Et tout à coup, un cri. Une voix qui s'élevait du fond de la grotte. Tous accoururent. Un doigt fébrile pointait vers un semblant d'autel, situé sous une trouée, baignant dans un halo de lumière. Un simple récipient, avec de modestes ornements, disposé sur la roche. Et dedans, un fruit. Pas n'importe quel fruit, non. Un de ses fruits dont parlaient les légendes. Un Fruit du Démon. Le Graal.

Les sens en alerte, le sang tambourinant dans ses veines, le jeune agent était aux aguets, prêt à intervenir à la moindre opportunité. Mais pour le moment, il eut été démentiel de tenter quoi que ce soit. Garder sa lucidité, c'était primordial. Il fallait attendre patiemment que l'occasion se présente.

Stupéfaits, les pirates tous autant qu'ils étaient n'avaient pour le moment pas bougé d'un pouce. L'émotion était trop intense pour autoriser une quelconque réaction. Seul, le rire victorieux du capitaine tonna dans la grotte entière.

-Yayayayayah ! À moi la fortune ! À moi la puissance !

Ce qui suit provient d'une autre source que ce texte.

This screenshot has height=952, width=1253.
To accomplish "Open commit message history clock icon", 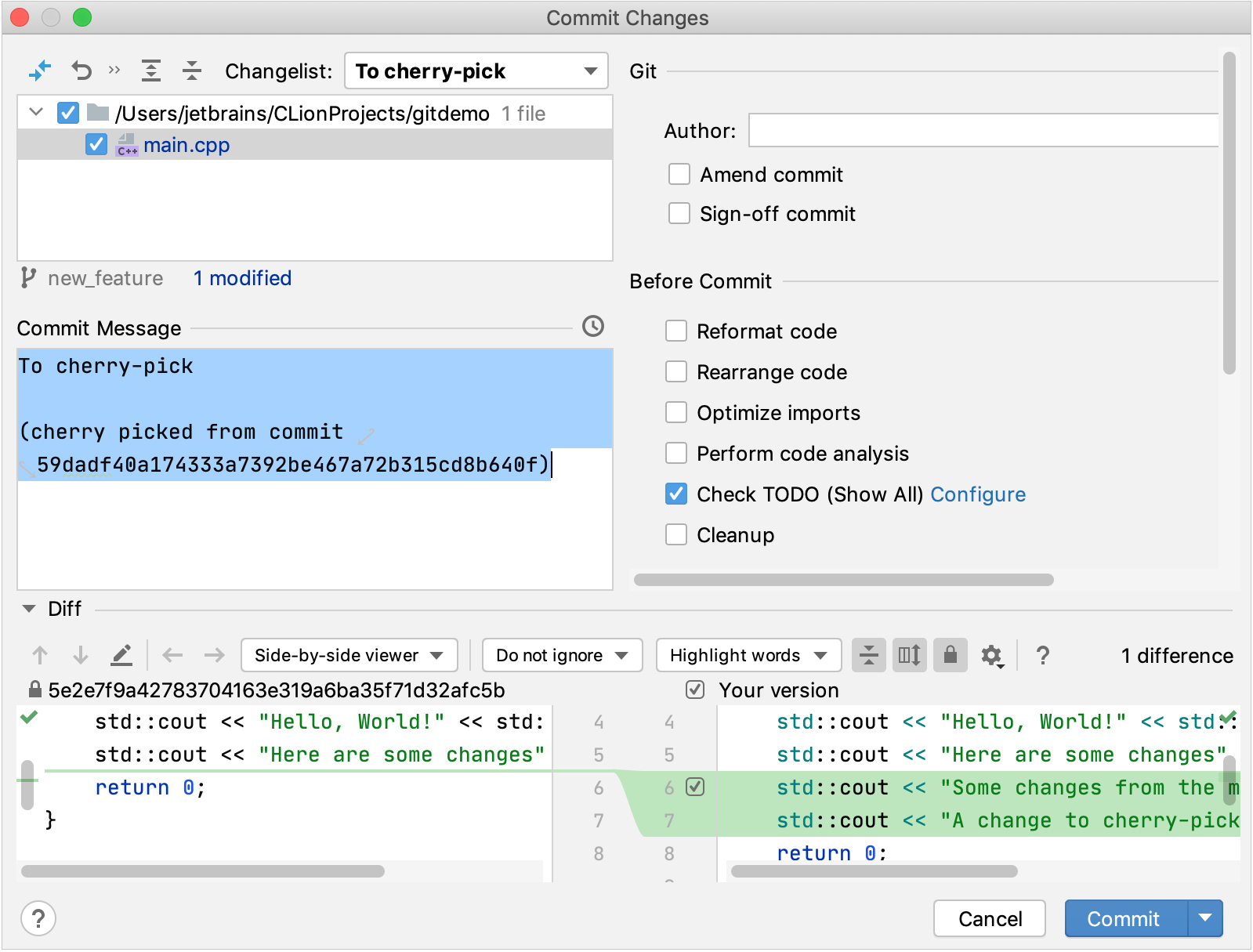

L'ivresse du pouvoir commençait à faire son effet. Encore quelques instants et l'idée commencerait à faire son chemin dans son esprit : manger le fruit. Rei allait devoir intervenir avant. Et un évènement extérieur l'y aida. Depuis l'entrée de la caverne, un forban, tête ensanglanté et voix chevrotante, lança un cri de détresse qu'aucun ne put ignorer.

La marine ! On nous attaque !

Assimiler l'information était en soi assez difficile et, pour ne rien arranger, elle fut reprise quasi instantanément en écho par deux explosions formidables provenant des parois latérales qui ébranlèrent l'architecture entière de la grotte. Un amas de gravas, de poussière et de cris s'empara de la scène de longues secondes...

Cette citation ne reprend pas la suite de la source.